Juicy and Delicious. Make sure you add all those tray juices back of the pulled lamb for extra flavour.
WHAT YOU NEED…
- 2kg Lamb Oyster
- 2 tbsp Mayonnaise
- 1⁄4 Cup BBQ Rub
- 1 Cup Chicken Stock
- 2 tbsp Honey
HOW TO DO IT…
- Lightly trim lamb of any excess hard fat.
- Rub lamb in mayonanaise and then coat in Carnivore Candystore Smokin Herb’n Garlic.
- Set smoker/oven/bbq for temp of 250°F /120°C and cook lamb until internal temp is roughly 165°F/76°C, before you boat meat. (Finishing in stock)
- Grab a tray that is good size fit to lamb you are cooking, not too large, add a cup of chicken stock and honey, and place your meat in, then wrap tray. This allows for good moisture in your meat for final process.

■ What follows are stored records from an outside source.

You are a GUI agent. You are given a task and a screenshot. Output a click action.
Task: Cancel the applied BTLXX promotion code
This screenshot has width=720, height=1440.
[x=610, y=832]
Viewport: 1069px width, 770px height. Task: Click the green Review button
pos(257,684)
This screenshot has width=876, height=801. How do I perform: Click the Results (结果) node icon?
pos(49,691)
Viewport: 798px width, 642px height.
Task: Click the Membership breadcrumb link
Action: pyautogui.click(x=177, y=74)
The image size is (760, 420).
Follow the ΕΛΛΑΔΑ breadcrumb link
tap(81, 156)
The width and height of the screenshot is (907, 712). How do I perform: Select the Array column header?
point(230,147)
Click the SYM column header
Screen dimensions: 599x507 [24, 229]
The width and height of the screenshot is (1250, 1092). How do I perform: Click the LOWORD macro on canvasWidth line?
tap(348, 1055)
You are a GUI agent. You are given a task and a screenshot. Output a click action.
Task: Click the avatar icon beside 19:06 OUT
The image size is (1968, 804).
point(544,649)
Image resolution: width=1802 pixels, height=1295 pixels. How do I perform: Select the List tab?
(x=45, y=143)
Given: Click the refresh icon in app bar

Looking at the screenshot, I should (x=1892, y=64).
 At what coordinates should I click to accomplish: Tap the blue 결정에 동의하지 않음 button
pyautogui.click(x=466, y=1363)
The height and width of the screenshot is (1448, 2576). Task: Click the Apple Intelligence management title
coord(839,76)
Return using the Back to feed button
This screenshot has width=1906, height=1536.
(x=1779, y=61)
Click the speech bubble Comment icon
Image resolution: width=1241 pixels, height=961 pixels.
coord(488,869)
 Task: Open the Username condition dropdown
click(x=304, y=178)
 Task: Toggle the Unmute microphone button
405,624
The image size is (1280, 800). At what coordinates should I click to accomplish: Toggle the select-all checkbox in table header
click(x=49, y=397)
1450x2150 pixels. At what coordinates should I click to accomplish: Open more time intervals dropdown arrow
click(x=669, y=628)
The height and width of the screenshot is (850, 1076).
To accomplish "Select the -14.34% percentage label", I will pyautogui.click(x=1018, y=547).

- When meat reaches temp of 205°F/96°C is when you check for softness.
- Get a toothpick and probe meat in multiple spots, if meat is soft with no resistance when probing, your meat is done. If still a little hard keep cooking until there is no resistance.
- When meat is done, let a little steam out the of tray to stop the cooking process, then recover it. Wrap in a towel and place in an esky (this helps to keep meat warm during rest) for at least an hour.
- Now you are ready to pull the lamb and serve to the waiting crowds.
TIPS – Make sure you add all those tray juices back of the pulled lamb for extra flavour.